This was published 2 years ago
The ‘heartbreaking’ photos that won an Australian the World Photography Award
By Millie Muroi
Carlos Soyos embraces his son at a migrant shelter as the camera shutter closes. They’re two of thousands of migrants waiting to cross the US-Mexico border, and Carlos and his son Enderson are the ones controlling the shutter release.
Adam Ferguson was the Australian photographer facilitating this process, and the collaborative concept helped him take out the photographer of the year title with his black-and-white self-portrait series, Migrantes, at the Sony World Photography Awards this week.
“Those two stick with me to this day, very vividly, because [Carlos] told us his wife had gone ahead to America earlier with their daughters to seek medical help for their kids because they couldn’t get it in Guatemala,” Ferguson said.
Eight-year-old Enderson and his six-year-old sister have tuberous sclerosis, a condition that causes tumours to develop in the body.
“They take such incredible risks to flee their home country and traverse other countries, cartels, gang violence and danger,” Ferguson said. “It was just a heartbreaking thing to witness.”
While documentation of migrants at the US-Mexico border has been rife, Ferguson wanted to give people agency by having them participate in the creation of their own story.
“The sort of journalism that was being created at that time, I think is very valid and important, but it still presented migrants as marginalised, desperate people, which, ultimately, is a bit two-dimensional,” he said.
“I decided to make portraits in collaboration with them that felt more intimate and I surrendered control of the shutter in an attempt to create a portrait which was more honest.
“Instead of them looking at me as a photographer with a camera pointing at them, they were in control of the technology.”
Ferguson hoped the organic approach would inspire empathy rather than sympathy in his audience.
“They braced like this without any prompting,” he said of Carlos and Enderson. “Carlos squatted down and held his son, who put his hand on his father’s cheek.”
Ferguson pitched the idea to The New York Times when President Biden took office in the United States, anticipating a surge of migrants on the border.
“I wanted to add something new to the conversation,” Ferguson said.
His series included a photo of one-year-old Jasmine Romina Aguilar, taken in collaboration with her mother, Mariola Hernandez. Aguilar and Hernandez were tricked by smugglers into believing they had made it onto US soil but were left in a warehouse near Ciudad Juarez among gangs and corrupt Mexican officials.
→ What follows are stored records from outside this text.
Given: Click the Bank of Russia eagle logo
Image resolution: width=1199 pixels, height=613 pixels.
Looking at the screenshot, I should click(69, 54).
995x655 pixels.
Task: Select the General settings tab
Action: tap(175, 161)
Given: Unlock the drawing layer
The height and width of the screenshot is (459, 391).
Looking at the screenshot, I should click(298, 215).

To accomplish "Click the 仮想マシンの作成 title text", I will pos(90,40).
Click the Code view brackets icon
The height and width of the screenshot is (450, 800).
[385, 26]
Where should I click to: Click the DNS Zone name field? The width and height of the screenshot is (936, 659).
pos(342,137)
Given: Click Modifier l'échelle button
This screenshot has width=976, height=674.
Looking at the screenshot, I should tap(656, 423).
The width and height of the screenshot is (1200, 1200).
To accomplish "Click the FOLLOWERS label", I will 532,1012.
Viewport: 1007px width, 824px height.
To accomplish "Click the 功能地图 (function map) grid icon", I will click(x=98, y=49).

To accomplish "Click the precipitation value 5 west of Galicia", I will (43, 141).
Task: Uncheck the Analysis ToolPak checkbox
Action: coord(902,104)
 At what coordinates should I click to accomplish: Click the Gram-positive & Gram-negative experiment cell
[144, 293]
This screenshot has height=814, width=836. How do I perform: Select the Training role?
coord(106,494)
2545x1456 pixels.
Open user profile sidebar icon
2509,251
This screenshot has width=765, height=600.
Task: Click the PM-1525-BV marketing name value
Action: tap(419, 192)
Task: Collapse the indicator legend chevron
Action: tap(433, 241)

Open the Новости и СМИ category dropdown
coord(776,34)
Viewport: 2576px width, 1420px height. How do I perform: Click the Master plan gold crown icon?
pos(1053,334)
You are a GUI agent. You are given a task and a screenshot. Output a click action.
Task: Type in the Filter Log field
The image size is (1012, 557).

America Yanira Lopez took her photo on the day she and her children were released by a cartel. She left behind an abusive husband and poverty and had been in captivity with her children for a month when the photo was taken.
Stephany Solano, a 17-year-old migrant from Guatemala, took her self-portrait at an informal migrant camp at a municipal park in Tamaulipas, Mexico. Growing up, Solano enjoyed studying computer science but when her father developed a chronic kidney illness two years ago, he lost his job. The family barely got by and one day decided to send Stephany and her mother to the US to find work, leaving Stephany’s father behind.
The Sony World Photography Awards is one of the most important fixtures in the global photographic calendar and is run by The World Photography Organisation.
Mike Trow, chair of the competition, said there were other stories that the jury admired deeply but that Adam’s series stood out because “it speaks so eloquently and warmly of people under hardship but who hold on to their decency and love regardless of place and wealth.”